Bartenbach: „Das wirkt sich positiv auf den Gemeindeanteil an den Arbeiten aus. Je mehr Straße gebaut wird, desto weniger muss sie für die Bürgersteige bezahlen.“ Das wurde auch von Ortsbürgermeister Peter Stein unterstrichen, der betonte, dass Offenbach-Hundheim im Vergleich zu anderen Orten, in denen die Bundesstraße ausgebaut wurde, „sehr günstig davonkomme“.

Bürgerversammlung vor Sommerpause

Eines der Ziele des Ausbaus ist es, den Verkehr im Dorf nachhaltig abzubremsen. Dazu werden an den beiden Ortseingängen sogenannte Verschwenkungen errichtet, mehrere Querungshilfen sowie eine Fußgängerampel im Bereich der Brückenstraße sind zudem vorgesehen. Bartenbach empfahl dem Rat, nach der Vergabe der Arbeiten und noch vor der Sommerpause eine Bürgerversammlung einzuberufen. Zu diesem Zeitpunkt könne man bereits konkrete Aussagen über den Bauzeitenplan treffen.

Dem Grundsatzbeschluss war in der Ratssitzung am Montagabend eine mehr als zweistündige angeregte Diskussionen vorausgegangen, bei der zahlreiche Aspekte der Planung sowie der Klauseln des Vertrags zum Teil überaus kontrovers und sehr emotional diskutiert wurden. Insbesondere ein Passus, der beim für den Ausbau notwendigen Grunderwerb auf die Möglichkeiten der Zwangsenteignung hinweist, ließ die Gemüter im Rat hoch kochen.

Kritisiert wurde auch die Verschwenkung Richtung Lauterecken, durch die die ohnehin schon wenigen Parkplätze in diesem Bereich zusätzlich reduziert würden.
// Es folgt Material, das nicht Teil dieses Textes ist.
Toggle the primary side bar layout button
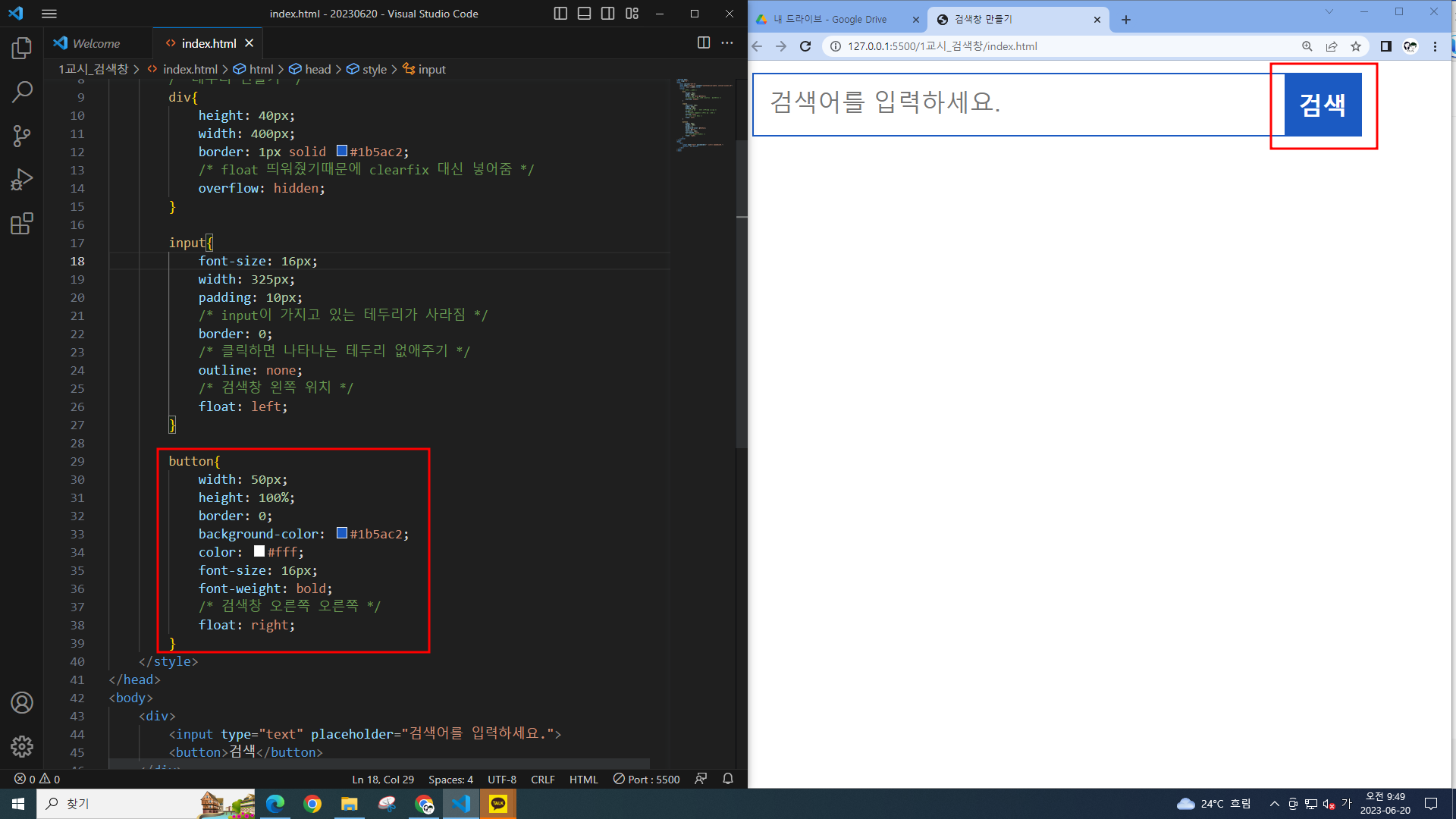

Zudem wurde mehrfach der Wunsch geäußert, dass der Bürgersteig, der nach den Planungen des LBM mindestens 1,50 Meter breit sein soll, in weiten Abschnitten auf 1,25 Meter reduziert werde, da kaum Fußgänger unterwegs seien. Der LBM-Beauftragte Bartenbach erklärte, dass auch während des Ausbaus Planänderungen möglich seien, außerdem gebe es während der Bauarbeiten einen wöchentlichen „Jour fixe“ unter anderem mit Vertretern der Baufirma, seiner Behörde und der Gemeinde.

Der Ausbau der Bundesstraße scheint im Ort von großem Interesse zu sein, war der Zuschauerraum im Gemeinde- und Feuerwehrhaus am Montag doch bis fast auf den letzten Platz besetzt.